For the past two years, the conversation around AI has focused almost exclusively on training.
To build massive large language models (LLMs), companies poured resources into raw compute. This training phase favored hyperscale deployments in remote regions where land was cheap, power was abundant, and latency didn’t matter.
But as 2026 approaches, that phase is ending.
The models are largely built. Now the race is about deploying them. And that shift changes the conversation from training to inference.
Inference is the moment where AI meets the real world, such as executing trades, personalizing media, analyzing healthcare data, and responding to users in real time. Unlike training, inference is continuous, latency-sensitive, and tightly coupled to business outcomes. As a result, it is reshaping not just how data centers are designed, but where they must exist, especially in dense urban markets like New York City.
AI’s Move to the City
The infrastructure that built the models is not the infrastructure required to use them.
AI training is a batch process and can be done anywhere. Inference is a real-time process that demands proximity. Milliseconds matter when models are embedded in financial systems, healthcare platforms, media delivery, or customer-facing applications.
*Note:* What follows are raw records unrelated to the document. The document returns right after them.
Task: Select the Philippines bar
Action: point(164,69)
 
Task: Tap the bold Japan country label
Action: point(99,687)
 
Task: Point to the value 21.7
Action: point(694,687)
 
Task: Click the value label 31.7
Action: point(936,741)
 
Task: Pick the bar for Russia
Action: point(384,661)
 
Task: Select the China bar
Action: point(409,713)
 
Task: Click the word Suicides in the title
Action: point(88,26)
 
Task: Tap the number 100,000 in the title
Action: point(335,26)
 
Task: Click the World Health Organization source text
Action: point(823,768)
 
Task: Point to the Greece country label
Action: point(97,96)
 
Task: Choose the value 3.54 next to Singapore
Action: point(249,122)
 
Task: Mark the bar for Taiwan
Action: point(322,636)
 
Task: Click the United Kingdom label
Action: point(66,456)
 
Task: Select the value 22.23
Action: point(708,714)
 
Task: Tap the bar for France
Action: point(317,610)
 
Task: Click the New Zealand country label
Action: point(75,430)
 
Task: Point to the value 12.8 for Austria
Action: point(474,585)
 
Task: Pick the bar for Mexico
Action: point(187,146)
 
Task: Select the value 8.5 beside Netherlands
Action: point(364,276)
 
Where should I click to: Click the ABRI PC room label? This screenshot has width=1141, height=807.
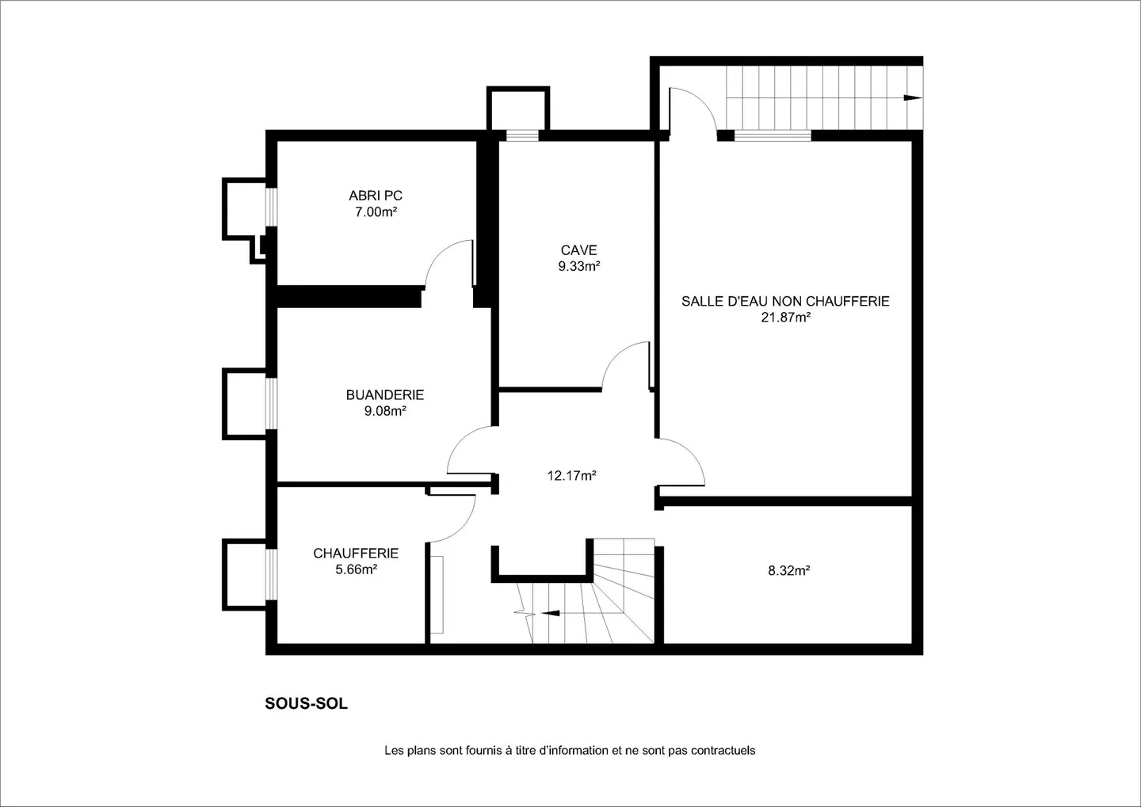[376, 196]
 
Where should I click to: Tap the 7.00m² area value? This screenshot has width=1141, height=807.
[376, 211]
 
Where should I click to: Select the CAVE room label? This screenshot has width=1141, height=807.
[578, 250]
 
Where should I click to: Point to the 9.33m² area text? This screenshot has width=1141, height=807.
[578, 266]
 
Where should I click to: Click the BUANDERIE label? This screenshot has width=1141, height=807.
[385, 394]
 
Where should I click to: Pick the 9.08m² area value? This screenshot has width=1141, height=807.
[385, 411]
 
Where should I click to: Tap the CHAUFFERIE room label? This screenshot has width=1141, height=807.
[356, 554]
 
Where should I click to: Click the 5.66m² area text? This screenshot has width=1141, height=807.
[356, 569]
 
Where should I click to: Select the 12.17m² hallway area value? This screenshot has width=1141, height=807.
[571, 475]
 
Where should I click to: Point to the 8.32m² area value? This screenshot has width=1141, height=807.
[789, 571]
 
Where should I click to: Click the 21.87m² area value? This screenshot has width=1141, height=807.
[786, 318]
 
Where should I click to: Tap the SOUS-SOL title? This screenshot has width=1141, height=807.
[306, 703]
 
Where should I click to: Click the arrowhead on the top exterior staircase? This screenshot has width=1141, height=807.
[912, 97]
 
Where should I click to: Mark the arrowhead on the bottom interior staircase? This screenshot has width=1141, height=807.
[551, 613]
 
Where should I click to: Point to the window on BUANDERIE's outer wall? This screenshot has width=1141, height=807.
[272, 403]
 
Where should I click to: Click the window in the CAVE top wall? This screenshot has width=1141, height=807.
[522, 135]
The need to execute complex logic as close to the end user as possible is driving a migration of AI workloads back toward the edge (specifically into dense urban hubs like Brooklyn). For CIOs and infrastructure leaders, this means the days of treating location as an afterthought are over.
Why 100 kW Is Becoming the Baseline
As AI workloads return to the city, they are bringing hyperscale-level power demands with them.
In traditional colocation environments, a standard cabinet might draw between 4 and 8 kW. That model breaks down quickly when inference clusters are built around advanced GPUs running continuously, not intermittently. Even facilities considered high density often top out well below what modern AI hardware requires. At DataVerge, we are actively preparing for customer deployments ranging from 100 kW to 1 MW, often delivered on compressed timelines.
This isn’t simply an incremental increase in power consumption. It is a physical transformation inside the data center. Sustained high-density inference generates immense heat at the rack level. Facilities that were not purpose-built to support 50 kW and beyond per cabinet through localized cooling and heat capture at the source cannot support this next phase, regardless of their marketing claims.
The Power Constraint That Will Define 2026
The most significant constraint facing AI infrastructure in 2026 will not be silicon availability, but power delivery at the facility level.
AI inference workloads introduce sustained, high-density demand into environments that were never designed for it. Even when cooling and rack design are sufficient, AI adoption is accelerating faster than utility infrastructure can expand. Grid upgrades operate on three- to five-year timelines, governed by regulatory processes and physical construction. That pace is fundamentally misaligned with how quickly AI workloads are moving into production.
For urban data centers, this creates a hard ceiling on growth. Facilities that rely exclusively on the public grid will struggle to support the power densities now required for modern AI inference, regardless of available space or network connectivity.
To overcome this limitation, forward-looking data centers are turning to modular power strategies. On-site solutions such as fuel cells and microgrids allow facilities to supplement grid capacity and scale power incrementally. This approach enables data centers to support high-density deployments today while longer-term utility expansions remain in progress.
Speed as the Real Competitive Advantage
Companies deploying AI inference are no longer operating on exploratory timelines. Increasingly, infrastructure decisions are driven by urgency. That means infrastructure partners are being evaluated not only on technical capability, but on readiness: available space, cooling systems designed for high density, and power that can be delivered immediately.
Models that sit idle don’t create value. Companies that delay deployment risk losing ground to competitors who can operationalize faster. As a result, traditional infrastructure timelines (18 months for new capacity, phased rollouts tied to future upgrades, etc.) are no longer acceptable. We see requests for large, high-density environments where customers need it by the end of the quarter.
Looking Ahead
For infrastructure leaders, the key question is no longer simply how much space is required. It is whether existing facilities are prepared for the density, proximity, and speed that AI inference demands.
At DataVerge, we are building for that reality right here in New York.